因幡屋ぶろぐ

劇評かわら版「因幡屋通信」主宰
宮本起代子による幸せの観劇記録。
舞台の印象をより的確により豊かに記せますよう・・・

日本新劇俳優協会Festival2016 『唐人お吉の神話~ブレヒト「下田のユーディット」・山本有三「女人哀詞」より~』

2016-10-12 | 舞台

*ベルトルト・ブレヒト『下田のユーディット』、山本有三『女人哀詞』より 内藤洋子翻訳 志賀澤子構成台本・演出 公式サイトはこちら ブレヒトの芝居小屋 12日で終了
 幕末の伊豆・下田で、アメリカの初代日本総領事のハリスの世話係として領事館に送られた芸者のお吉の生涯を描いたもの。お吉の物語は、奈良岡朋子や佐久間良子による『唐人お吉』の舞台でよく知られているが、今回はブレヒトと山本有三、ふたつの原作があり(ブレヒトは山本有三の『女人哀詞』に触発されて、『下田の~』を書いた)、それを融合させて再構成した、という理解でよいのだろうか。劇中には今回構成・演出を担った志賀澤子が「演出家」として登場し、作品の解説をする。さらに現代の(2016年の今よりは以前か?)女性ふたり(一人は外国人女性、もう一人は日本人の研究家か?記憶があいまい)舞台前面で、お吉について対談する場面が何度か挿入されるなど、これがブレヒトの異化効果かと深読みもしたが、流れとしてぎくしゃくしており、舞台の核がどこにあるのか掴みにくい印象が残った。
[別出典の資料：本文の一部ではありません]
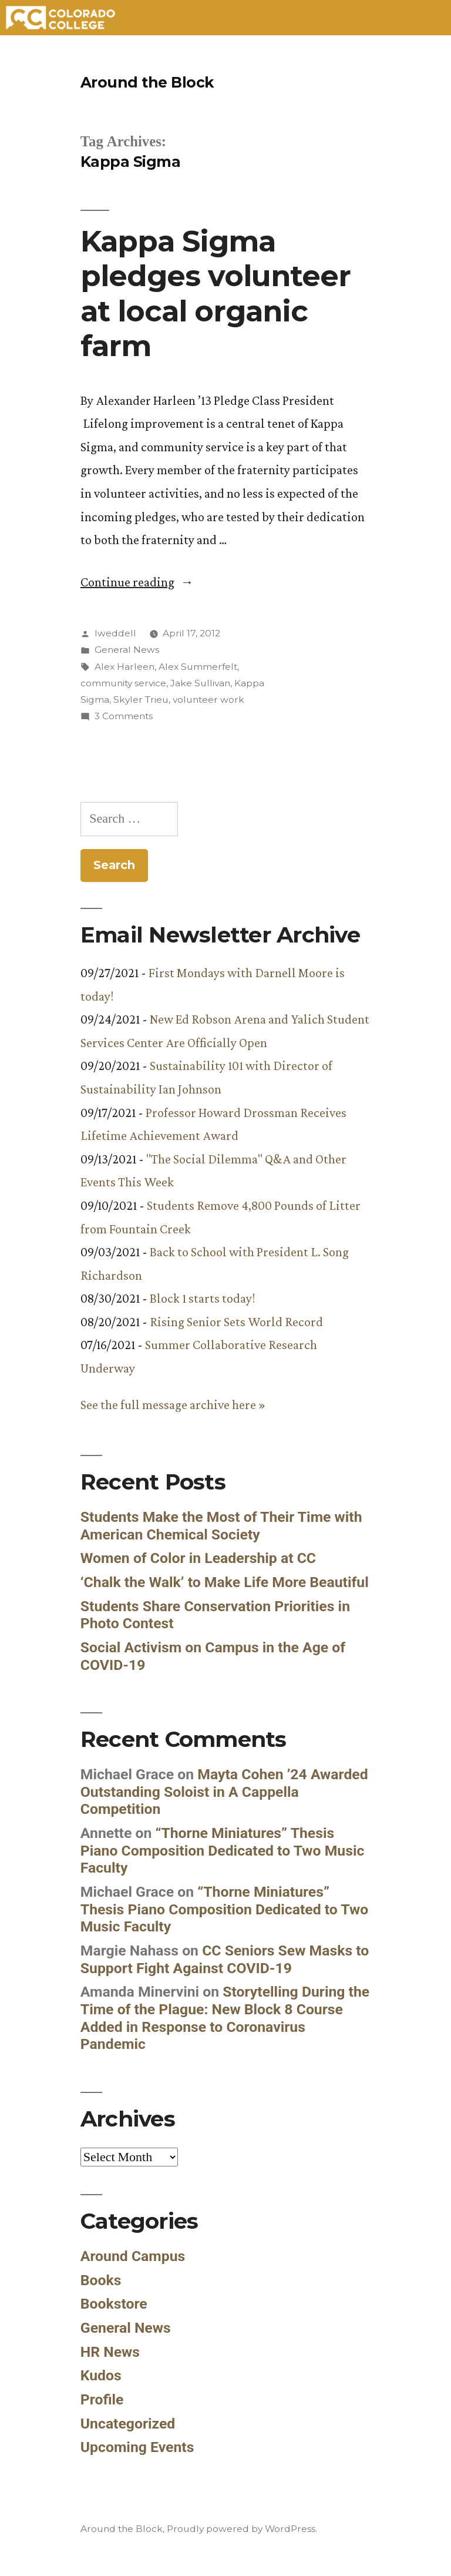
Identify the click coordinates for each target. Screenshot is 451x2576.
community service (123, 683)
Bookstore (113, 2303)
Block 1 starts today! (202, 1298)
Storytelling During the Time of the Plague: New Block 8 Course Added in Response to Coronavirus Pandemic (224, 2017)
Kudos (101, 2375)
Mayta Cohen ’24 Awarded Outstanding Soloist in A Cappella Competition (224, 1791)
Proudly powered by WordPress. (242, 2528)
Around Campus (133, 2256)
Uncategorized (128, 2423)
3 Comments (124, 716)
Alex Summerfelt (198, 666)
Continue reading (137, 582)
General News (127, 649)
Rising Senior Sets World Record (236, 1321)
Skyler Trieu (141, 699)
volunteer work (208, 699)
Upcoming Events (137, 2447)
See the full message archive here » (172, 1404)
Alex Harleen (124, 666)
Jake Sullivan (200, 683)
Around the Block (147, 82)
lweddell (115, 633)
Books (101, 2280)
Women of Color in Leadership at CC (198, 1558)
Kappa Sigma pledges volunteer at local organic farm (215, 293)
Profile (102, 2399)
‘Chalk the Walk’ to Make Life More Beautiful (224, 1582)
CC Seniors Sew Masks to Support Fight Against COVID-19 (224, 1959)
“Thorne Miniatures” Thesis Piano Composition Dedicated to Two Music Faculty (222, 1850)
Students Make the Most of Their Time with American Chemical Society (221, 1525)
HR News (110, 2351)
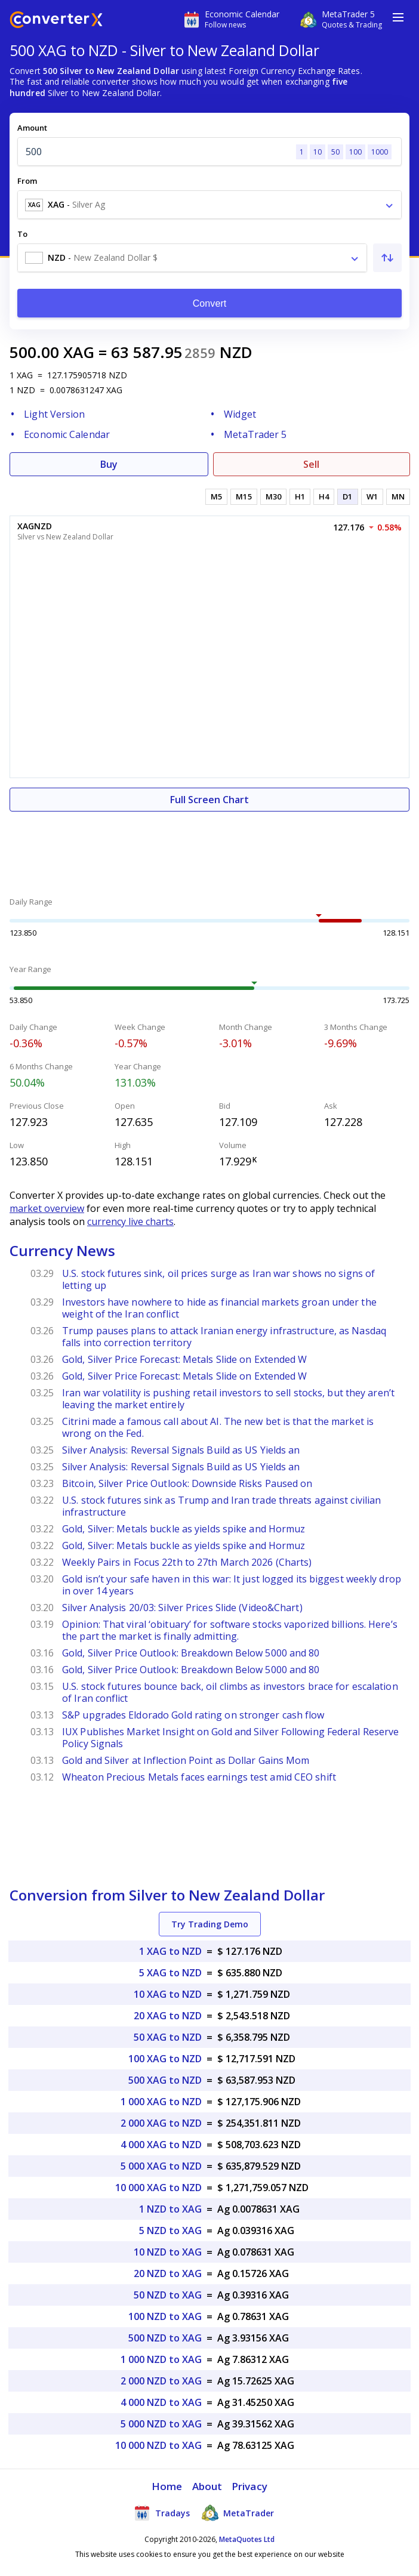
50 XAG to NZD (168, 2037)
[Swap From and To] (387, 257)
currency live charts (130, 1221)
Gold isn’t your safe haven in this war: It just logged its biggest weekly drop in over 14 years (231, 1584)
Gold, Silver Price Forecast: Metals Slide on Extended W (184, 1359)
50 (335, 152)
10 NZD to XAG (168, 2252)
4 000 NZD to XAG (161, 2402)
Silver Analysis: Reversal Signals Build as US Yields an (181, 1450)
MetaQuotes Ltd (247, 2539)
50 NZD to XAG (168, 2295)
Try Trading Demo (209, 1924)
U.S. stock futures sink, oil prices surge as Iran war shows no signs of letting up (218, 1279)
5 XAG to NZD (170, 1972)
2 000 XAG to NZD (161, 2123)
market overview (47, 1208)
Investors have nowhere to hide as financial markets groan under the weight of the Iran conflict (219, 1308)
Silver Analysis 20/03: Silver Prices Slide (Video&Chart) (182, 1607)
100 (355, 152)
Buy (109, 464)
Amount (32, 127)
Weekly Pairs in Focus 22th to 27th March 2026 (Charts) (187, 1562)
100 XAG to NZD (165, 2058)
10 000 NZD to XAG (158, 2445)
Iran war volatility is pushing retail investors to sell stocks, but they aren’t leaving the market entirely (228, 1398)
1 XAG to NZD (170, 1951)
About (207, 2486)
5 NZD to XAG (170, 2230)
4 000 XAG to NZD (161, 2144)
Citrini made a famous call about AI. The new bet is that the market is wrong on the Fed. (218, 1427)
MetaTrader (238, 2512)
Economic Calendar (67, 434)
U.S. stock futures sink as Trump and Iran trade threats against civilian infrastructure (221, 1506)
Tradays (162, 2512)
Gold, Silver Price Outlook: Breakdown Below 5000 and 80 (191, 1652)
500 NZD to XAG (165, 2337)
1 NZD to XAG (170, 2209)
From (27, 180)
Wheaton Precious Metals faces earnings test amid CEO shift (199, 1777)
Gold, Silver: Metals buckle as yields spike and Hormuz (183, 1528)
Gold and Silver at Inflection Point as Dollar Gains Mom (186, 1760)
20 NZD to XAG (168, 2273)
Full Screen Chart (209, 799)
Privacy (249, 2486)
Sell (311, 464)
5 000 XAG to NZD (161, 2166)
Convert (210, 303)
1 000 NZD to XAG (161, 2359)
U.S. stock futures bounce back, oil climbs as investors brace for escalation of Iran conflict (230, 1692)
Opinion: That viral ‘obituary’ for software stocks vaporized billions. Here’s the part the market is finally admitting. (230, 1630)
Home (167, 2486)
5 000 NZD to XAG (161, 2423)
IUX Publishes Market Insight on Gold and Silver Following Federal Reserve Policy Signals (230, 1737)
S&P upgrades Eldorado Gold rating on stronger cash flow (193, 1715)
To (22, 234)
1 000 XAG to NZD (161, 2101)
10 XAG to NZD (168, 1994)
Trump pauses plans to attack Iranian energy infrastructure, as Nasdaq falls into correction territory (224, 1336)
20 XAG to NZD (168, 2015)
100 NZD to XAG (165, 2316)
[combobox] (209, 204)
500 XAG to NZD (165, 2080)
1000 (379, 152)
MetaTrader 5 (255, 434)
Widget (240, 414)
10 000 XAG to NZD (158, 2187)
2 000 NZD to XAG (161, 2380)
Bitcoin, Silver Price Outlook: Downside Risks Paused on (187, 1483)
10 (317, 152)
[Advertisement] (209, 847)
 また本作の上演台本、戯曲のことばの最終的な責任はどこにあるのかということも考えた。物語前半で、許嫁があることなどを理由に領事館行きを渋るお吉に対し、地元の顔役が「おまえの個人的な話は聞いていない」と言いかえす。「個人的な」という表現には少なからず違和感があったりなど、つまづくところが多々あり、2時間の上演時間が長く感じられた。

 出演俳優は、俳優座、文化座、東京演劇アンサンブル、新人会、銅鑼、青年座、フリーランスと実に多士済々である。劇団の枠組みを越えてひとつの舞台を作り上げることは、作り手はもちろんのこと、観客にとっても冒険であり、「いったいどんなカラーの舞台になるのか」という期待を抱かせる。さらに今回ほんとうに久しぶりで足を踏み入れたブレヒトの芝居小屋の空間のすばらしいこと!天井の高さ、奥行き、袖も余裕のある作りで、圧迫感がなく、「温かな闇」とでも言おうか、訪れる人を遠いところへいざなう雰囲気がある。
 今回は演出家とお吉以外の俳優は、複数の役を次々に演じ継ぐ。出番のないときは両袖に控えたり、裏に回ったり、それもあまりあからさまな見せ方をしない作りで、この点は好ましかった。